The land purchase satisfied a portion of debt from the estate of Matthew McAllister (Deed 2I-426, with plat), who had been appointed Attorney General of the Georgia District by President George Washington in 1789 and later served as mayor of Savannah.

Charles Seton Henry Hardee, in his autobiography "Reminiscences and Recollections of Old Savannah", identified the cantonment's location at Park Avenue and Whitaker Street. Hardee, who served as trusted treasurer of Savannah for over 40 years, attended a May festival at the site at age 10.

"Cerveau's Savannah" by Joseph Frederick Waring describes the cantonment as located south of Gwinnett Street and west of Whitaker Street, near a city dump. Waring also noted that a hot air balloon demonstration took place at the parade grounds on March 5, 1836, with admission required to watch Monsieur Frigent and a Savannah gentleman ascend in the balloon.

== Military Organization ==
The troops at Cantonment Oglethorpe were part of the Second Regiment of Artillery commanded by Brevet Colonel McRae. This Second Regiment of Artillery served within the Eastern Department of War under the command of Brevet Major General Edmund P. Gaines.

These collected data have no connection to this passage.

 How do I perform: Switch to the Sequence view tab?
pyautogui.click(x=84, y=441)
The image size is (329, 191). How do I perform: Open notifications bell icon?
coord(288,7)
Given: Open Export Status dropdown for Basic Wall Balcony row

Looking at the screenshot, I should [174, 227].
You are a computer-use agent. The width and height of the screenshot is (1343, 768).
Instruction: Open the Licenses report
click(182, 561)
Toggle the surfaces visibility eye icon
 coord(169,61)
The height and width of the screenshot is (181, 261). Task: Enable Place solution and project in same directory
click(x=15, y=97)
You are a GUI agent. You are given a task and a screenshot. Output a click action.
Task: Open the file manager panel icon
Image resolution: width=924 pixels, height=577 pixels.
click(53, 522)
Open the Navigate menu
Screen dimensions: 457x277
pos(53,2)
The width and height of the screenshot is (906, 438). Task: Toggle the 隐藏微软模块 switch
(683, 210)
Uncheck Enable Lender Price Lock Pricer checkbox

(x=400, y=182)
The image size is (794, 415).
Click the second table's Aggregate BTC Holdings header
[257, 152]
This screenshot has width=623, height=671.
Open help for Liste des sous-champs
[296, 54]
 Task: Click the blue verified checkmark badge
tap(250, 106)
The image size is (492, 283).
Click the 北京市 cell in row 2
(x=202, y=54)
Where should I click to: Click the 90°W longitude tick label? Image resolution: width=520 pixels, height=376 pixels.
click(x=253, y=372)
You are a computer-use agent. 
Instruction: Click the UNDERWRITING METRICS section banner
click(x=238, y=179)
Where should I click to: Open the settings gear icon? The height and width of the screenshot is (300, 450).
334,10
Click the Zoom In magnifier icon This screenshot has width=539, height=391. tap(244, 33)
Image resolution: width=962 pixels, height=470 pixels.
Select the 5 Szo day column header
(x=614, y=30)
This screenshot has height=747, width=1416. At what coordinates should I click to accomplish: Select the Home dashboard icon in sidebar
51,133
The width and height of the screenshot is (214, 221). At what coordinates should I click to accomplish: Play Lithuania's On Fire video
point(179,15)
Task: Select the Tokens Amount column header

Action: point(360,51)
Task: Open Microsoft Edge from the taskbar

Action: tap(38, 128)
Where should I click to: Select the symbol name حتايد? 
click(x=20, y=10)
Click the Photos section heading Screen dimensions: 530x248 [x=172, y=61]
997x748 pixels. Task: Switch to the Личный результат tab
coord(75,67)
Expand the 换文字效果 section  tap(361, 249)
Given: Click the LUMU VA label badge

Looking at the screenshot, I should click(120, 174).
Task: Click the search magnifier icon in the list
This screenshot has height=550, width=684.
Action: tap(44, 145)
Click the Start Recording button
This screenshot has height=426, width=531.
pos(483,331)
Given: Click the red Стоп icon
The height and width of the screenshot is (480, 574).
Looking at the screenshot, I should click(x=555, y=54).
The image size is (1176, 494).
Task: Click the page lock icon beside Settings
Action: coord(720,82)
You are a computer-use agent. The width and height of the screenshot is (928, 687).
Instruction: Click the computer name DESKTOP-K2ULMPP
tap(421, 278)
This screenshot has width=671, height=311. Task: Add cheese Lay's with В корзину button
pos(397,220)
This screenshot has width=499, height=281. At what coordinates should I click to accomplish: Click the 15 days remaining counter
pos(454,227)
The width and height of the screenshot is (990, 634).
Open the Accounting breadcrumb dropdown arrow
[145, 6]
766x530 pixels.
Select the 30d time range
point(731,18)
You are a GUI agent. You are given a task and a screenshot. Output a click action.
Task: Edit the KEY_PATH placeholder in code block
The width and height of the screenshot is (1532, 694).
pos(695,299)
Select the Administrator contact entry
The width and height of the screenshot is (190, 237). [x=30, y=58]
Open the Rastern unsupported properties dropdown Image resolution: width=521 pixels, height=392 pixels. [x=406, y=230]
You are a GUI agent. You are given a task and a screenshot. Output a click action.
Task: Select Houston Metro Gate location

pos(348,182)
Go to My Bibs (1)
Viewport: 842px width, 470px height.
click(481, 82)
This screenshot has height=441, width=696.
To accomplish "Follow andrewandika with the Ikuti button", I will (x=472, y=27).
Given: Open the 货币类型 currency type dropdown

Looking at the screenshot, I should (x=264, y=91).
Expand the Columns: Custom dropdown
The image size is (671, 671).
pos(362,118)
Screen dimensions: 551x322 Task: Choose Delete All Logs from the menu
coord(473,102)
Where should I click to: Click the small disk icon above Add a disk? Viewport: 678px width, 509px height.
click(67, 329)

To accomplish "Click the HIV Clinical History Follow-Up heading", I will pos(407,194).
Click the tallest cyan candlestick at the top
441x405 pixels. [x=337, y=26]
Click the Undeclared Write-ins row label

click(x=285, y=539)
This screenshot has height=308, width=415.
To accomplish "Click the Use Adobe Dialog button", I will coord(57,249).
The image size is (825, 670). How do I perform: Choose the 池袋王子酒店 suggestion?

Captains N. Baden and E. Lyon commanded Companies I and E of the Second Regiment at Cantonment Oglethorpe in 1828. Other branches of the Second Regiment of Artillery were located in: Charleston, South Carolina; Augusta, Georgia; and St. Augustine, Florida.

=== Notable personnel ===
Brevet 2nd Lieutenant Hugh W. Mercer joined Company E on February 28, 1829, while on duty at Fort Monroe in Virginia. He arrived at Cantonment Oglethorpe in March 1829 and was promoted to 2nd Lieutenant in May while in Augusta, Georgia. Mercer is last recorded in Monthly Returns in July 1834. He later became a prominent Savannah citizen and was a great-grandfather of songwriter Johnny Mercer.

== Legacy ==

1829 Cantonment Oglethorpe Plan upon Lloyd Ward Map, WPA 1939-40 (Courtesy City of Savannah Municipal Archives); Cantonment placement referenced by C.S.H. Hardee "Reminiscences and Recollections of Old Savannah".

After efforts by Georgia's US Senators and Representatives, The United States ceded the 28 acres of the former cantonment to the Mayor and Aldermen of the City of Savannah by joint resolution on January 20, 1853 (Deed 3L-108). Military Captains of Savannah were granted the 20 acres west of Whitaker in August 1853 for parade grounds. City of Savannah divided the eight acres east of Whitaker for residential lots.

By 1859, the Military Captains agreed to transfer their 20-acres for the land south of Forsyth Place, from Hall Street to New Houston Street (Park Avenue) and between Whitaker Street and Drayton Street to become their new parade grounds. In the transaction, City of Savannah's net benefit was $30,547 in 1861 dollars, which has a present value of $1,124,610 (2025)

Approximately 8 acres of the original 28-acres now comprise the southwest quadrant of Forsyth Park. The other 20 acres became the streets, lanes, and residential lots of Lloyd Ward.